_Work request A_: Can you copy out the passage of the hospitality piece from "This effect has" to "in each country."?
_Work request B_: Can you write what comes next in the piece on Covid-19 and the hospitality industry, picking up after its final sentence?

_Provided text_:
[Start of Attachment]

Healthcare monitoring is Vital for Hospitality.
Hospitality: An industry in Crisis..!
It's hard to find any part of our lives or economy that has been untouched by the infectious hands of the Covid-19 pandemic. However one of the hardest hit industries globally is the hospitality sector. From big time resorts, hotel chains and multi national entities to the mom and pop shops, eateries, stalls, roadside vendors and cloud kitchens all the units of the food, beverage and hospitality industry have been affected. Fear of infections and loss in manpower has led to severe shortages that have left many businesses reeling and many more shuttered for good.
This effect has been compounded by the frequent lockdowns, mandatory travel bans and the mass movement of migrant laborers and floating workers back to their home towns. The recovery of the industry has been greatly impacted by the informal nature of much of the workforce and the industry wide transportation issues that affected the movement of goods and raw materials such as vegetables, milk, meats etc. Hotels play a massive role in the income and value generation in each country.

[End of Attachment]

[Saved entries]
[Start of Attachment]

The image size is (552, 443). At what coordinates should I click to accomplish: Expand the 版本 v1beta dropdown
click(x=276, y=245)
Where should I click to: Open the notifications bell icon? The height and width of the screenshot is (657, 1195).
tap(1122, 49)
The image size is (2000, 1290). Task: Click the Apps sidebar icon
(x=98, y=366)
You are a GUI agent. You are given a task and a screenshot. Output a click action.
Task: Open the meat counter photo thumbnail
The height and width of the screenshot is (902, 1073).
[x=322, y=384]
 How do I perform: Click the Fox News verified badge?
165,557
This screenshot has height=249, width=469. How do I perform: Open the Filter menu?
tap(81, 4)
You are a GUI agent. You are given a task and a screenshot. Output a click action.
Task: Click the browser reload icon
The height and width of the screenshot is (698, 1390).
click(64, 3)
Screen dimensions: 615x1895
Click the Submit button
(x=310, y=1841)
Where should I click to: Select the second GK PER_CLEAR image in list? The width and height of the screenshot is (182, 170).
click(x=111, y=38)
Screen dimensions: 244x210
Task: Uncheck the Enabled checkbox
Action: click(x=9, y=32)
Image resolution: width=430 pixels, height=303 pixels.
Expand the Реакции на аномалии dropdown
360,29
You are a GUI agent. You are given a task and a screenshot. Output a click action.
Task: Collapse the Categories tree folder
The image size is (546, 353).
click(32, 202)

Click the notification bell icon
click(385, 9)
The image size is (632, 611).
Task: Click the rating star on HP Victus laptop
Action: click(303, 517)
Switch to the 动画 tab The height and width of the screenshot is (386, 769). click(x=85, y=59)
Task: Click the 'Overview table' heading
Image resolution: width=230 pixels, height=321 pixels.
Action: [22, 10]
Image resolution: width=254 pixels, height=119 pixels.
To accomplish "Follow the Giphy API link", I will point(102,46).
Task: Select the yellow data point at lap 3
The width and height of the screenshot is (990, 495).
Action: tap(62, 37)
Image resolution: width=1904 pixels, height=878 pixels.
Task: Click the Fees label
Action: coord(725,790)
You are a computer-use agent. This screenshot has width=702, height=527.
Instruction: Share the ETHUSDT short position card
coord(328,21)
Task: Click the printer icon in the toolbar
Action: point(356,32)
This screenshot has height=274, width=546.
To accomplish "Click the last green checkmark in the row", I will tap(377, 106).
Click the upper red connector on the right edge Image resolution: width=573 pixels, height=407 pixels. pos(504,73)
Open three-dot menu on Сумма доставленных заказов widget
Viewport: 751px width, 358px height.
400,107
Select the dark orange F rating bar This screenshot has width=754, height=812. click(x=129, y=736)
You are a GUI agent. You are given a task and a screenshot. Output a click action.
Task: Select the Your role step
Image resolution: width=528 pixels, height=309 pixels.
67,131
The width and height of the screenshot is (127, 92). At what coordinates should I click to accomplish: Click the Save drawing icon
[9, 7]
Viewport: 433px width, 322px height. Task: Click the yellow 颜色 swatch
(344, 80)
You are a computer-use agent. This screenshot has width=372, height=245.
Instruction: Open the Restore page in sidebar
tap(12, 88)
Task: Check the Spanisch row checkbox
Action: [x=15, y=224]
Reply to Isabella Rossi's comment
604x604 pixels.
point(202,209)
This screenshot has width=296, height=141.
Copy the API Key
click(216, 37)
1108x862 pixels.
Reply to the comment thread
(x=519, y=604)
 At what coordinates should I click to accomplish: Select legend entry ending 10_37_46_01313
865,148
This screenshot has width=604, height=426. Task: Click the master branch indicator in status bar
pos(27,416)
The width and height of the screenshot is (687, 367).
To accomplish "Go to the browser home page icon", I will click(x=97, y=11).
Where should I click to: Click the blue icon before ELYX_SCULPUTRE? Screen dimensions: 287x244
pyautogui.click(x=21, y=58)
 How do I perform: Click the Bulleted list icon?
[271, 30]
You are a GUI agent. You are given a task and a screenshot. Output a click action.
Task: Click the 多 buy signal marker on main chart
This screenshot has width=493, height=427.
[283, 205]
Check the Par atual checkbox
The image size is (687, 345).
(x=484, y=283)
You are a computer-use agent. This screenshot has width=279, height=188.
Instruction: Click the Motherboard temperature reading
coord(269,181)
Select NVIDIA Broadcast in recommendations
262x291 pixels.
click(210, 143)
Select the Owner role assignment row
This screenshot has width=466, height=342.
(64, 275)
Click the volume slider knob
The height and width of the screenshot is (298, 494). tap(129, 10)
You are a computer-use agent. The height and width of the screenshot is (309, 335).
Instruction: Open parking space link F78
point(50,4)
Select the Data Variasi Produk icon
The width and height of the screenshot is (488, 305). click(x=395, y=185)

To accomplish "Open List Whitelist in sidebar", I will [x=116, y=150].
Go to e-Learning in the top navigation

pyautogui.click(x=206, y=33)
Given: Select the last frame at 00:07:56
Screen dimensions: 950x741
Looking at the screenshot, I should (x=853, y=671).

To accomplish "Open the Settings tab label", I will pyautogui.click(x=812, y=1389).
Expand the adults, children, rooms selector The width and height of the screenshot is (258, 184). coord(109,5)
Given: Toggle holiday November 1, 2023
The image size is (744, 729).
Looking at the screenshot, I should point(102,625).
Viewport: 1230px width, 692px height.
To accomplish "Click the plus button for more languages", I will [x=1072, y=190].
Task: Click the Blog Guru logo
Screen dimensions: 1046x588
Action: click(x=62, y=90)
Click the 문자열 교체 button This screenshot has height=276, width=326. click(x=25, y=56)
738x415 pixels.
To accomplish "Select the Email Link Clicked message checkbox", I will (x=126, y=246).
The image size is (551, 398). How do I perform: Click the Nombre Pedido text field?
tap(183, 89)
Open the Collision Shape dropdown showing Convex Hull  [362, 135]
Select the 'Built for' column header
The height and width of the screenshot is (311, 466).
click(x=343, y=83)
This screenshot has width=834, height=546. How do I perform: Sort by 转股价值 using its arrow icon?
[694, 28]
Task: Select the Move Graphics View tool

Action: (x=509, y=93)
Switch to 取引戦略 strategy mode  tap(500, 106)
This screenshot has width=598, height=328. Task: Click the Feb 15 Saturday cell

[End of Attachment]

_Response A_:
This effect has been compounded by the frequent lockdowns, mandatory travel bans and the mass movement of migrant laborers and floating workers back to their home towns. The recovery of the industry has been greatly impacted by the informal nature of much of the workforce and the industry wide transportation issues that affected the movement of goods and raw materials such as vegetables, milk, meats etc. Hotels play a massive role in the income and value generation in each country.

_Response B_:
How the industry contributes:
- Hiring a diverse workforce with varied backgrounds and specialties.
- Creating a key link in the supply chain industry as both consumers of raw materials and suppliers of processed food.
- Creating multiple low, medium and high income jobs in a location.
- Bringing cultural value to neighborhoods by introducing new cuisines.
- Affecting the property values by their presence.
- Offering affordable and variable items apart from home cooking to the public.
- Innovating and employing advertisers and other tertiary scale workers.
- Allowing for the mobilization of workforces across large distances.
- Creating credit and cash in a microeconomy and macro economy.
The current crisis:
The big hotels, resorts and tourism destinations mainly thrived on the influx of tourists, this was basically nullified thanks to rigorous and prolonged travel bans that were in force during the height of tourism season in many countries. The emergence of new and more transmissible variants such as Delta & Omicron have created fear of travel for pleasure and kept a struggling industry still gasping for air. Many countries including India saw the mass closures of small and medium sized eateries in the thousands, this in turn put a massive strain on the supply chain industry as a large number of regular buyers of perishable goods suddenly vanished. Some products that were affected were Vegetables, milk and milk products, meats, flowers, spices, condiments, ice, flowers, fish and eggs etc.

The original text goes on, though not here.